▶ Required actions:
[a] Please answer these from the Harriet Miers passage, one line each:
(i) In what year did the Supreme Court overturn the Texas sodomy law?
(ii) For what office was Miers running when she filled out the gay-rights group's survey?
(iii) How did Miers answer the survey question on whether gay men and lesbians should have the same civil rights as non-gay men and women?
[b] Transcribe a stretch of the Harriet Miers passage word for word. Begin at the words "OK, so Miers" and stop after "1989 campaign. ...".

▶ Document passage:
This revelation means that Miers was against the single most significant Supreme Court decision affecting gay people ever to come from the Court. And it also makes a vote for Miers' confirmation by any Democratic Senator utterly inexcusable.

Now wait a second. No doubt the 2003 Supreme Court decision that overturned the Texas sodomy law was "the single most significant Supreme Court decision affecting gay people ever to come from the Court," but how can it be said that Miers was against a Supreme Court decision that was still 14 years in the future? Besides, at the time Miers was quoting the established law of the land under Bowers v. Hardwick in which the Supreme Court had upheld sodomy laws a few years previously.

OK, so Miers lacks a crystal ball to foretell the overturning of the Bowers decision. I'll grant Ireland that point.

It does, however, bother me that in racing to paint Miers as a raging homophobe who would use her seat on the high court to make sure any kind of sex between members of the same sex is prohibited, he leaves out a few items from the Associated Press story.

Supreme Court nominee Harriet Miers went on record favoring equal civil rights for gays when she ran for Dallas city council, and she said the city had a responsibility to pay for AIDS education and patient services.

But Miers opposed repeal of the Texas sodomy statute -- a law later overturned by the court on which she will sit if confirmed -- in a survey she filled out for a gay-rights group during her successful 1989 campaign. ...

Miers answered "Yes" to the survey question, "Do you believe that gay men and lesbians should have the same civil rights as non-gay men and women?"

▶ Recorded information:
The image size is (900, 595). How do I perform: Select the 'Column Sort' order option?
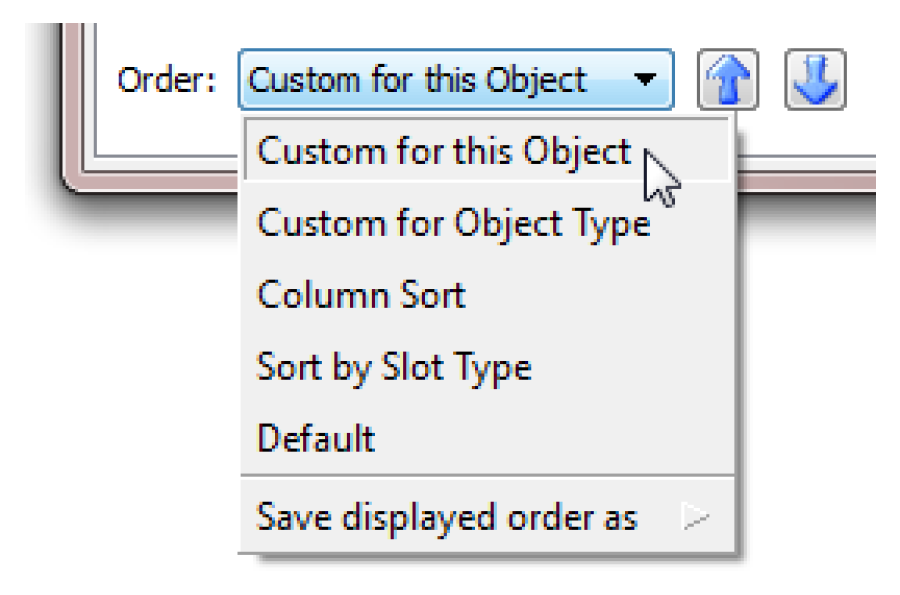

▶ Exercise responses:
[a]
(i) 2003
(ii) Dallas city council
(iii) "Yes"

[b]
OK, so Miers lacks a crystal ball to foretell the overturning of the Bowers decision. I'll grant Ireland that point.

It does, however, bother me that in racing to paint Miers as a raging homophobe who would use her seat on the high court to make sure any kind of sex between members of the same sex is prohibited, he leaves out a few items from the Associated Press story.

Supreme Court nominee Harriet Miers went on record favoring equal civil rights for gays when she ran for Dallas city council, and she said the city had a responsibility to pay for AIDS education and patient services.

But Miers opposed repeal of the Texas sodomy statute -- a law later overturned by the court on which she will sit if confirmed -- in a survey she filled out for a gay-rights group during her successful 1989 campaign. ...